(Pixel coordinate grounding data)
---------------
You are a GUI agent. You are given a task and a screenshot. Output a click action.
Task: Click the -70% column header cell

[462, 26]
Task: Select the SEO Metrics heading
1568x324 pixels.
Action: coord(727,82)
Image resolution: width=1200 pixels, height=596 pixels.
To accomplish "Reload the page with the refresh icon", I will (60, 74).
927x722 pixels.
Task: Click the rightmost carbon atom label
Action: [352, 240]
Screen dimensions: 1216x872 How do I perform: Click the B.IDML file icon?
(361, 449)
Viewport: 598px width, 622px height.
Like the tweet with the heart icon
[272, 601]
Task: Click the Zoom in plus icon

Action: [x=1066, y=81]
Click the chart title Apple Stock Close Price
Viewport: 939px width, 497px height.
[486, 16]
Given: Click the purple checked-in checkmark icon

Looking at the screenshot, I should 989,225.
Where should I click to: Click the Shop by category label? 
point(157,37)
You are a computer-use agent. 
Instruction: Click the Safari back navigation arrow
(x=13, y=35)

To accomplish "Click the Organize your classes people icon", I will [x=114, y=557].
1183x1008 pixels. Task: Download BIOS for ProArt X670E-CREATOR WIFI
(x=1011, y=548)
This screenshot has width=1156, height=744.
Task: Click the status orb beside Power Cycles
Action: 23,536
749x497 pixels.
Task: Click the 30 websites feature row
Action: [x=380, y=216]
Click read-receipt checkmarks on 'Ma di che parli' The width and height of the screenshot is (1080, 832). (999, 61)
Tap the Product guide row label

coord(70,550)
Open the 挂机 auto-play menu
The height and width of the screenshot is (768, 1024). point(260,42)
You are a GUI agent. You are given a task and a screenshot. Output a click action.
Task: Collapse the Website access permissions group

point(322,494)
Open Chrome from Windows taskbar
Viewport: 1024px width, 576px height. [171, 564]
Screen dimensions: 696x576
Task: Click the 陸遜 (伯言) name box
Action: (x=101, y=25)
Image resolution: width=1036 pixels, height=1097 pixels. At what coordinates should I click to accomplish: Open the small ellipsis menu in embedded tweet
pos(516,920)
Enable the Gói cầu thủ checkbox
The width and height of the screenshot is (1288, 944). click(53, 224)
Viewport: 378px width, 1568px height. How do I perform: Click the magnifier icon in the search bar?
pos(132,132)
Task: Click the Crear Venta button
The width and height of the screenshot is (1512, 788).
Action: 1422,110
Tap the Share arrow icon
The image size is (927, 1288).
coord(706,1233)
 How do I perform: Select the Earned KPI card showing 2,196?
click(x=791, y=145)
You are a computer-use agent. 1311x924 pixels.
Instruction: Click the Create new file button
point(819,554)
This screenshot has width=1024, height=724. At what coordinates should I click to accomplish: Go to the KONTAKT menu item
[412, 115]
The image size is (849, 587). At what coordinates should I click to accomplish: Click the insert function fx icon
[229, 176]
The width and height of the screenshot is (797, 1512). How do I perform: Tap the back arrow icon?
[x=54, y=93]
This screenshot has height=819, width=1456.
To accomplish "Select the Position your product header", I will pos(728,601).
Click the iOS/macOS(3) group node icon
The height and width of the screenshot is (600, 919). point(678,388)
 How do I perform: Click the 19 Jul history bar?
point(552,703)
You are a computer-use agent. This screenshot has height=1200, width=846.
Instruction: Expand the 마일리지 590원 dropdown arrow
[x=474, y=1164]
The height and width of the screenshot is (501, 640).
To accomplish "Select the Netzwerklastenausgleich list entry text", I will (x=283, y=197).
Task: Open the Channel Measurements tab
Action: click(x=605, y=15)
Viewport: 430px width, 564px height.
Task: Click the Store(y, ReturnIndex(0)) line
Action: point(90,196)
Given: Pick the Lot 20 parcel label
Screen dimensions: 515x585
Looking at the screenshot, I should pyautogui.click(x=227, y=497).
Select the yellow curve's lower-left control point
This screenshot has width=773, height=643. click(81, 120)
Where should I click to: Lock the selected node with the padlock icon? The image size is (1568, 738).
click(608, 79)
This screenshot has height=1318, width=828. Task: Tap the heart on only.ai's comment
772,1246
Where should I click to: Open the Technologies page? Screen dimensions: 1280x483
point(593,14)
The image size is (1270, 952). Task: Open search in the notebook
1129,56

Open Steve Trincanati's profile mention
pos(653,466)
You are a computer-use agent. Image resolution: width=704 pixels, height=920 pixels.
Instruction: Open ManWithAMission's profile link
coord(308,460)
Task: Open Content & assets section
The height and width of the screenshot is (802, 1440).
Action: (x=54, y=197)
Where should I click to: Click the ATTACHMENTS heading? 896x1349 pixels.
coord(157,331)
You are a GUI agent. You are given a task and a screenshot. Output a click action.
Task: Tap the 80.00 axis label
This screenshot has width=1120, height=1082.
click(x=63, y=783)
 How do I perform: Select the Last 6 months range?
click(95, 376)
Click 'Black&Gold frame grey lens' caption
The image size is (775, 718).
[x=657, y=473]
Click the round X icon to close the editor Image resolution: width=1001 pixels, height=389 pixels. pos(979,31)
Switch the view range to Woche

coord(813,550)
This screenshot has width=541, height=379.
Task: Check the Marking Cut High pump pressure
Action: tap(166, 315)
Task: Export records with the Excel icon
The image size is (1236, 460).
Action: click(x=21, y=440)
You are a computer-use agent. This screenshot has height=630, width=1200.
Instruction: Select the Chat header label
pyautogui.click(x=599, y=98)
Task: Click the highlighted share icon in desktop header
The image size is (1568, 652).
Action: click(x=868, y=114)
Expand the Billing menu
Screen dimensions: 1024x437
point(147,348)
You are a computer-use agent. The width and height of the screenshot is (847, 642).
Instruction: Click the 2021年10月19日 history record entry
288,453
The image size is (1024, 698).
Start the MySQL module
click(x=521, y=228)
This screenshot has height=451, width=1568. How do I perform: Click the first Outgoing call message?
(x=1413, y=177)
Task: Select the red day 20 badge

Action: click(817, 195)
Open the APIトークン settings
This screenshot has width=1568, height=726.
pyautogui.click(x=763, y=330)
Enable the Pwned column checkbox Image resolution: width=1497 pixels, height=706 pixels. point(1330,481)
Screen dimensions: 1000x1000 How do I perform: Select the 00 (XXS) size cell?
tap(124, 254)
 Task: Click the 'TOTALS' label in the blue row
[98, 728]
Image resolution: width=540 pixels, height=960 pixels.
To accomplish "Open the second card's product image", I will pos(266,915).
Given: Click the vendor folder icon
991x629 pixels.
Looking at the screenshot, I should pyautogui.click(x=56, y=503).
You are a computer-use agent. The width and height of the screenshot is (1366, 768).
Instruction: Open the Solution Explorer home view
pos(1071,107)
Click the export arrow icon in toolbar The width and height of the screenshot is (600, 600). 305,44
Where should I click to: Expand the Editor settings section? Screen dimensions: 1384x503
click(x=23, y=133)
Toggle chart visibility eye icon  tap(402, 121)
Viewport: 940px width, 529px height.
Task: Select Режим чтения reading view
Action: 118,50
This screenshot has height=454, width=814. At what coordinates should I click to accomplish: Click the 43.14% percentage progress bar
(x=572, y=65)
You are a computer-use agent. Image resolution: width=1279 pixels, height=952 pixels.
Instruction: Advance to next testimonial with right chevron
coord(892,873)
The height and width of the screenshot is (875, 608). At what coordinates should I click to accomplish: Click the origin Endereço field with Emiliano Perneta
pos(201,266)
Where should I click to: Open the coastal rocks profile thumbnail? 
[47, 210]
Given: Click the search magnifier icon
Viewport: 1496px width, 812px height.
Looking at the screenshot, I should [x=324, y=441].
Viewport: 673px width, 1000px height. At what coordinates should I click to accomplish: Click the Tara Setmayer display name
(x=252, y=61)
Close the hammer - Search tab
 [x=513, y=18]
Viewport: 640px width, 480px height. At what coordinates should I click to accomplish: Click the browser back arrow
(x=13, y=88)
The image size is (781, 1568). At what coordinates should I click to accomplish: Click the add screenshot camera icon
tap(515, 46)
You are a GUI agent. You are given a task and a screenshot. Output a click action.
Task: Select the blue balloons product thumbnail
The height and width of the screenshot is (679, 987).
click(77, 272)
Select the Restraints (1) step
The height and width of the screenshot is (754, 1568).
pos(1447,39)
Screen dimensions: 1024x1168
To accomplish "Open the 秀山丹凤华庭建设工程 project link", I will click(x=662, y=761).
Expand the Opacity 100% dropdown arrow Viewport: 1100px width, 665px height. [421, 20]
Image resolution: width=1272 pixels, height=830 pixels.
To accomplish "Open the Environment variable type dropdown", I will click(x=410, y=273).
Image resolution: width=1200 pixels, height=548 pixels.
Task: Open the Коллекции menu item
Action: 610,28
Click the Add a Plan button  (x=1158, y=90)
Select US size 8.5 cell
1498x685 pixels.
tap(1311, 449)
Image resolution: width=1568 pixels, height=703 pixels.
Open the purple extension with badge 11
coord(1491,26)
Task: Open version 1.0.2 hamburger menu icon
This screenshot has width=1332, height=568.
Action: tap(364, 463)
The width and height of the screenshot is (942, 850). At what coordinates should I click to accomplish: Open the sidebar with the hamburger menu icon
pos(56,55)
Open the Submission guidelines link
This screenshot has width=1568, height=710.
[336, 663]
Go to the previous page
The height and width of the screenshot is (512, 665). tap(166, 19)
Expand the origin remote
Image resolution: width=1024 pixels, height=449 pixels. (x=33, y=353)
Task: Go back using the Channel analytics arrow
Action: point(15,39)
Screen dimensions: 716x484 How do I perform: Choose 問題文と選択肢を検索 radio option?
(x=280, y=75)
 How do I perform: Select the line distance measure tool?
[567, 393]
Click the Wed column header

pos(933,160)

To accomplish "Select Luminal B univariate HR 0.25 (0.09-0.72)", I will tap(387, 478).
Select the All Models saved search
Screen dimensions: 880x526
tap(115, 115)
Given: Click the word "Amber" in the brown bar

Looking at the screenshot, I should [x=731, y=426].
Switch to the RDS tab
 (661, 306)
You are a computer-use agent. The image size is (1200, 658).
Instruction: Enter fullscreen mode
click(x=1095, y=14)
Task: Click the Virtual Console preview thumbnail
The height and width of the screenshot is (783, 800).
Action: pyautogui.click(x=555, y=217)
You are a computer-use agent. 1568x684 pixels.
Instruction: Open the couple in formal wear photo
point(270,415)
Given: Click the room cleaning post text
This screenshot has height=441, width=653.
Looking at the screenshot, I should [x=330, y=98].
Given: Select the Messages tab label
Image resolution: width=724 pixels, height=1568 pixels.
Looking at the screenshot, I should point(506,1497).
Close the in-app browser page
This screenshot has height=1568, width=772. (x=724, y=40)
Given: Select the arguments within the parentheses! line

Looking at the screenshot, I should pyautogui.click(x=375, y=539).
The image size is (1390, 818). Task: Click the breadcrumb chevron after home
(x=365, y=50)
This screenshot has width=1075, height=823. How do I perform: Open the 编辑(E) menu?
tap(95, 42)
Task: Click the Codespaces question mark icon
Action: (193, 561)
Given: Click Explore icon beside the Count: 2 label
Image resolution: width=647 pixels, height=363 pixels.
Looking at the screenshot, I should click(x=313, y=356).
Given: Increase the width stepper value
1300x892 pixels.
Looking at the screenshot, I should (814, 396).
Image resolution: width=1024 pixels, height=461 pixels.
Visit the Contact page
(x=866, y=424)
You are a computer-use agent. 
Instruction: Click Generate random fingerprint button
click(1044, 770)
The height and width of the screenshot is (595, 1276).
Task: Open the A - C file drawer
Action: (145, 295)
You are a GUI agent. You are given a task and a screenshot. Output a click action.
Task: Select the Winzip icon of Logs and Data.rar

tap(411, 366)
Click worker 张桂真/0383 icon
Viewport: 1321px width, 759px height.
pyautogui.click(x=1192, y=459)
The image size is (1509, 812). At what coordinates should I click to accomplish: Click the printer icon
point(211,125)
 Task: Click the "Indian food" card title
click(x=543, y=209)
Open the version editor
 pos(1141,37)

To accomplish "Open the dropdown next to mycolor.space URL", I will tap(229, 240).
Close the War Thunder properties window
---------------
EXERCISE
Working from the records above, write out verbatim only the lines from the line containing "This screenshot has height=1318, width=828." through the line containing "Task: Tap the 80.00 axis label".

YOUR SOLUTION
This screenshot has height=1318, width=828. Task: Tap the heart on only.ai's comment
772,1246
Where should I click to: Open the Technologies page? Screen dimensions: 1280x483
point(593,14)
The image size is (1270, 952). Task: Open search in the notebook
1129,56

Open Steve Trincanati's profile mention
pos(653,466)
You are a computer-use agent. Image resolution: width=704 pixels, height=920 pixels.
Instruction: Open ManWithAMission's profile link
coord(308,460)
Task: Open Content & assets section
The height and width of the screenshot is (802, 1440).
Action: (x=54, y=197)
Where should I click to: Click the ATTACHMENTS heading? 896x1349 pixels.
coord(157,331)
You are a GUI agent. You are given a task and a screenshot. Output a click action.
Task: Tap the 80.00 axis label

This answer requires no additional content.